Canada has the third largest oil reserves in the world, after Saudi Arabia and Venezuela. Unlike those countries, however, most Canadian oil is extracted from oil sands rather than conventional reservoirs. Oil sands are akin to bitumen. They are mined (rather than drilled), cooked and put through a centrifuge to separate oil from waste. In Alberta, there are hundreds of billions of barrels of such oil and Canada already produces about 2.6m barrels a day.
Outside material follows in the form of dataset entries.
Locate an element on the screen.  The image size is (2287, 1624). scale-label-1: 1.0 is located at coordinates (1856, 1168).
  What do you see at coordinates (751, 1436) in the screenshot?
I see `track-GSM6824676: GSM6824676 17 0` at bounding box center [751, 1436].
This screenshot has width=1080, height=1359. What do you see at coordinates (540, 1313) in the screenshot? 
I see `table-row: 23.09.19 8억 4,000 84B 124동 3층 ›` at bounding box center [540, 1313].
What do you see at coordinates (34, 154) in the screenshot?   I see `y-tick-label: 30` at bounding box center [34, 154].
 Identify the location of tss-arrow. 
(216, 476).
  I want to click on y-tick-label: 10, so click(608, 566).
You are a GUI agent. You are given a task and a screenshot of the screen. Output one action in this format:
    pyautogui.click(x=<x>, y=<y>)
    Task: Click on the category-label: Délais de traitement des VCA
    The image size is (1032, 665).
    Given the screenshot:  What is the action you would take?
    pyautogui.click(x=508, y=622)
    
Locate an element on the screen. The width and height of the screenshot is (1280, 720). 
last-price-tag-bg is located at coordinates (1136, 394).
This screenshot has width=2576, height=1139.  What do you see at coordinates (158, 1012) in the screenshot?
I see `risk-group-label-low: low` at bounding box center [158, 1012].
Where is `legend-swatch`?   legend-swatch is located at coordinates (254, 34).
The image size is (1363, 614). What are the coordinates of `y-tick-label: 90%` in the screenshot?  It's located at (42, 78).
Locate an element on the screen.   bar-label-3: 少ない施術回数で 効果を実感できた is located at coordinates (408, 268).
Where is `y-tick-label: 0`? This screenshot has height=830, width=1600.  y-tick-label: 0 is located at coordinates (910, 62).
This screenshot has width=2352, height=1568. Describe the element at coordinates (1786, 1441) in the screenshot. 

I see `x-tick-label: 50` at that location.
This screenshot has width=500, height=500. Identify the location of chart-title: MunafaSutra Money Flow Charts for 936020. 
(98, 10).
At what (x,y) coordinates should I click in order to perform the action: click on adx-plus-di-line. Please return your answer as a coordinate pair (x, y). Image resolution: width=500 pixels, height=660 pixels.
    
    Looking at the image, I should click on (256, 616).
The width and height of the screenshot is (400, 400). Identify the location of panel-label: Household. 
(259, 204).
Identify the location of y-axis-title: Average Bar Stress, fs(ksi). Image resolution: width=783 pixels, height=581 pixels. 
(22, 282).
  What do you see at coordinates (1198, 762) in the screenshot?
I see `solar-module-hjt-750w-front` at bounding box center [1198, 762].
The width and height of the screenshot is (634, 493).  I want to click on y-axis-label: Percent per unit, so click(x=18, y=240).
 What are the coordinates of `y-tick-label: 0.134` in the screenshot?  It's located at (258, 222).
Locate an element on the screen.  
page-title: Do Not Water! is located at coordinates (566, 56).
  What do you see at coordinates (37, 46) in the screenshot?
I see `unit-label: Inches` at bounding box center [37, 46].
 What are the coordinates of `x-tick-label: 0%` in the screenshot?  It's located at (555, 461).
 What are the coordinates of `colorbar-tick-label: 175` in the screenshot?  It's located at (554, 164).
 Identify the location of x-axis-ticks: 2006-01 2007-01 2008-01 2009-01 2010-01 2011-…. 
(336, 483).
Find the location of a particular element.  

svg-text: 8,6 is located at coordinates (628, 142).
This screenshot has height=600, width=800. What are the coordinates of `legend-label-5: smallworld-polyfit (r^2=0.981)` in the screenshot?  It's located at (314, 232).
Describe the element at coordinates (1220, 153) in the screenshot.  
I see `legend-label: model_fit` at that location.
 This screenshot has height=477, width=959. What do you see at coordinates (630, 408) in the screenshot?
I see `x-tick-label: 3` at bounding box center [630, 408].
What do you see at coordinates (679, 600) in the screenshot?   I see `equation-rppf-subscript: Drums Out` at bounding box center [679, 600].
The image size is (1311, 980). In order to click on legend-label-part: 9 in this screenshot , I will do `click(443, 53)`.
The addition of the Keystone pipeline could increase this output by 50%, which is why it has garnered so much opposition.

Production from oil sands is among the most destructive ways of producing energy. Toxic waste is difficult to treat and is created on a colossal scale. Each barrel of oil produced from oil sands comes at a greater environmental cost than oil produced anywhere else in the world. Worse, this is among the most inefficient ways to produce energy. On some estimates, it takes the energy equivalent of three barrels of oil to produce a single barrel of oil from oil sands.

It is economic today only because oil prices remain above $100 a barrel and because North American gas prices are cheap. The production of oil sands is, in other words, a form of energy arbitrage, exploiting the difference between oil and gas prices in North America. This is no one’s ideal way of producing oil.

Production from oil sands comes with enormous environmental costs and is heartbreakingly inefficient. Critics of the Keystone pipeline are right to condemn it.